KIEV, Ukraine -- Russia and the West maneuvered Tuesday ahead of a seemingly inevitable clash over Ukraine's plan to hold a presidential election May 25 that Western powers view as crucial to restoring stability and that the Kremlin says will be illegitimate, particularly if the government in Kiev cannot first stabilize the country.
Senior Russian officials have repeatedly referred to the provisional government in Kiev, the Ukrainian capital, as an illegitimate "junta." From their perspective, allowing an election to go forward when no pro-Russian candidate has a real chance of winning would seriously weaken the Kremlin's influence in Ukraine. It also could help the West coax the country out of Moscow's orbit.
Russia has made clear it wants the election to be delayed. Foreign Minister Sergey Lavrov pressed the point again Tuesday, insisting the interim Ukraine government end bloodshed and amend the constitution to devolve power to the regions -- and that it do so before Ukrainians are asked to choose a new leader. Such changes would presumably address the demands by some pro-Russian separatists in eastern Ukraine for a new system of federalization that would weaken the central government and expand the authority of regional and local officials.
"Holding elections in a situation where the armed forces are being used against part of the population is rather unusual," Mr. Lavrov said Tuesday at a news conference in Vienna, where about 30 foreign ministers met under the auspices of the Council of Europe to discuss the Ukraine situation.
"The criteria of any process involving citizen choice are well known to all," Mr. Lavrov said, according to the Interfax news service. "Elections and referendums must be free and fair, and they must proceed in a situation excluding violence and under objective and unbiased international monitoring."
At the Vienna meeting, British Foreign Secretary William Hague said Russian worries about violence were disingenuous, as the Kremlin had fed the conflict in Ukraine to undermine the presidential election. "Russia is clearly intent on preventing or disrupting those elections," he told reporters, according to The Associated Press. He added that the foreign ministers at the meeting supported the vote being held without outside interference.
Further complicating the issue, the Ukrainian parliament decided Tuesday not to hold a national referendum on decentralization at the same time as the presidential election. Some eastern Ukraine leaders who support the provisional government had proposed holding the two votes the same day to help defuse tensions in the country.

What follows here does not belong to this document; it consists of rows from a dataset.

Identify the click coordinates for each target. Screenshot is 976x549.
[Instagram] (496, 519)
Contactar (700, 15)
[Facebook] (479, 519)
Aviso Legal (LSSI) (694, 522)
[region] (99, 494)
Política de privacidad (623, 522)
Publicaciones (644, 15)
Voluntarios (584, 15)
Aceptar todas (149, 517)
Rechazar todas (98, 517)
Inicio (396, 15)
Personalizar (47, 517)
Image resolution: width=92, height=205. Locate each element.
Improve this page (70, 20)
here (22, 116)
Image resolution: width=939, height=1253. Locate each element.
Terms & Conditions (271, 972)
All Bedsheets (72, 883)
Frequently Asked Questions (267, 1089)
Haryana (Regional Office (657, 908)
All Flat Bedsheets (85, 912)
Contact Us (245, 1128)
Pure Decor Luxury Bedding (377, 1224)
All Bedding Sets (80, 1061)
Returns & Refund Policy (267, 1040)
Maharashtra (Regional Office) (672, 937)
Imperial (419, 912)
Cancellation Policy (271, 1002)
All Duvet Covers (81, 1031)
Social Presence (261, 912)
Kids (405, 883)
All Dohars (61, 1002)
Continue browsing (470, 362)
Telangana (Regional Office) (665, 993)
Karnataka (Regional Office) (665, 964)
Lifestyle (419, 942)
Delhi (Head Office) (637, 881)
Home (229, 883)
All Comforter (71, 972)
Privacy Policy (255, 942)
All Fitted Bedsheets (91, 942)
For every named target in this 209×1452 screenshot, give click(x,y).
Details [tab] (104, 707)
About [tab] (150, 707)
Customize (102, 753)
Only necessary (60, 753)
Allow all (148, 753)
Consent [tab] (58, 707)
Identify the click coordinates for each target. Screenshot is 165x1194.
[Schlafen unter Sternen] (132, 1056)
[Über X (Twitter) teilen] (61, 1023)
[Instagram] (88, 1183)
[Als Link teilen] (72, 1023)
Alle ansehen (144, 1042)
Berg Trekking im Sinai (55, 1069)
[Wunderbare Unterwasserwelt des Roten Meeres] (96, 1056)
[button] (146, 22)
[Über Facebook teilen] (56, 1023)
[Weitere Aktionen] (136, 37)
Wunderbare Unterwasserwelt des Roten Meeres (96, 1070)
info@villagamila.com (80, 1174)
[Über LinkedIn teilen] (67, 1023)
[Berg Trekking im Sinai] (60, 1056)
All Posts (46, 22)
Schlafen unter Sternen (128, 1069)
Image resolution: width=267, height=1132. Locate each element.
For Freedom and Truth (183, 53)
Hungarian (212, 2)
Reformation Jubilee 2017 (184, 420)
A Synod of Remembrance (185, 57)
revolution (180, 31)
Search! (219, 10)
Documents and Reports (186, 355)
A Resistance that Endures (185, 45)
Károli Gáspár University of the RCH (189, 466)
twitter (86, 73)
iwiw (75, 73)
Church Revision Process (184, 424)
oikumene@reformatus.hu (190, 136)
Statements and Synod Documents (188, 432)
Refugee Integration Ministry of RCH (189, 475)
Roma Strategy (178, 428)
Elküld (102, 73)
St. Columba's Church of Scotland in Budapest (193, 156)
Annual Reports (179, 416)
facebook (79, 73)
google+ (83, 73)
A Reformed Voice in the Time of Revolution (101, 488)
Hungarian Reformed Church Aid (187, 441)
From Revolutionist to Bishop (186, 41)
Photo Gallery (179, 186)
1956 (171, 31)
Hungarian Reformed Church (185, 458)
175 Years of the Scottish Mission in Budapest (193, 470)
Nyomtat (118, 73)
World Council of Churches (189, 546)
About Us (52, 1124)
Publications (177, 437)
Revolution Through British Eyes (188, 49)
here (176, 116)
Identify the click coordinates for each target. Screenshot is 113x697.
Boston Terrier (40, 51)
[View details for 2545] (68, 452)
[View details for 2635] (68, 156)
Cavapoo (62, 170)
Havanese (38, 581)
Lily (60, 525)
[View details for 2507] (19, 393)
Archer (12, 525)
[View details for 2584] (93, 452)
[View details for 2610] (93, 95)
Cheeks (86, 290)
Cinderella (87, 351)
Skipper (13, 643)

The parliamentary vote to delay the referendum, with some lawmakers citing security concerns, seemed certain to reinforce Russia's contention that the unsettled circumstances would not allow for a legitimate presidential election.

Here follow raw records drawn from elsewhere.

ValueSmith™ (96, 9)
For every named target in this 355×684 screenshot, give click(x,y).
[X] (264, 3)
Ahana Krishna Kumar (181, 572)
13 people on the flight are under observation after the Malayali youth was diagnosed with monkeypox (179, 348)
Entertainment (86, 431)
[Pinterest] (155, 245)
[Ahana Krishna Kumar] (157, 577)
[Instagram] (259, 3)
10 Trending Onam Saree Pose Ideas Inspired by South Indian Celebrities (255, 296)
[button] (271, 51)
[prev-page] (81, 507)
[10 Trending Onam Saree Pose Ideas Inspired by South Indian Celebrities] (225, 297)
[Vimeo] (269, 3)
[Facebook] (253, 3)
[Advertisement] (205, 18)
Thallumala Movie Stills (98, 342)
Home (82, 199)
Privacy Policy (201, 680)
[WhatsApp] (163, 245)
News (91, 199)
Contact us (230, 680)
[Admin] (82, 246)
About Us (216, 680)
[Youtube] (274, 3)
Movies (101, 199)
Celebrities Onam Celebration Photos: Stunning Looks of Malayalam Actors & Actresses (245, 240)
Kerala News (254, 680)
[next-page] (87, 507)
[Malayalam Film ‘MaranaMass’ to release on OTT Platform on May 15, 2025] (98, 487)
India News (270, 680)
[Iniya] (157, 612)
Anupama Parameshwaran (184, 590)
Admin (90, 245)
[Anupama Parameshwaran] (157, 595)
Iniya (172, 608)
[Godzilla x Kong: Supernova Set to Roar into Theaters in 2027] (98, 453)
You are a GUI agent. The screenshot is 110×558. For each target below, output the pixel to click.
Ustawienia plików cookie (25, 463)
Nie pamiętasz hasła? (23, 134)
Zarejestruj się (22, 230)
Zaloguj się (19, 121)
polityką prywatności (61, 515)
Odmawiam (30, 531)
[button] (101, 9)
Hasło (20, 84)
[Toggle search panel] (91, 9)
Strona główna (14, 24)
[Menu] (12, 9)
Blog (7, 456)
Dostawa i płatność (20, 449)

At a news conference after the parliament's special closed session, Andriy Senchenko, a member of the Fatherland party, said a referendum could not be held amid the current violence. "Any referendum should take place when there is a guarantee that the will of the people is not expressed at gunpoint," he said, according to Ukrainian news services.
Mr. Senchenko struggled, however, to explain why the presidential vote could still proceed. He said that while the national result in the presidential election would yield an indisputable victor, a referendum could result in different outcomes in different regions. "If we have a referendum in that manner, its results can be used for political manipulations by separatists and their coordinators from special intelligence services from the Russian Federation," he said.
Ukraine's interior minister said Tuesday that four government soldiers and about 30 pro-Russian rebels had been killed in clashes a day earlier near the city of Slovyansk. Rebels also forced down a Ukrainian Mi-24 helicopter, which was later destroyed, in the town of Krasny Liman, near Slovyansk.
Local residents said the pilots landed because one was wounded by ground fire. Another helicopter evacuated them, and a third aircraft, described by witnesses as an attack jet, destroyed the helicopter, so it could not be used by rebels. The husk of the aircraft, with one rotor still attached, sat in a shallow swamp Tuesday, and local men scavenged for scrap.
The rising debate over the election came as officials in Kiev seemed to be girding for violence ahead of a holiday Friday commemorating victory in World War II. On Monday, acting President Oleksandr Turchinov said checkpoints had been established at strategic points around the capital to guard against potential attacks.
While the central government convened a meeting of regional officials Tuesday to discuss a "decentralization" plan, which is viewed as a potential political solution to the separatist violence, the deputy prime minister in charge of drawing up the proposal conceded that it would not be ready before the presidential election.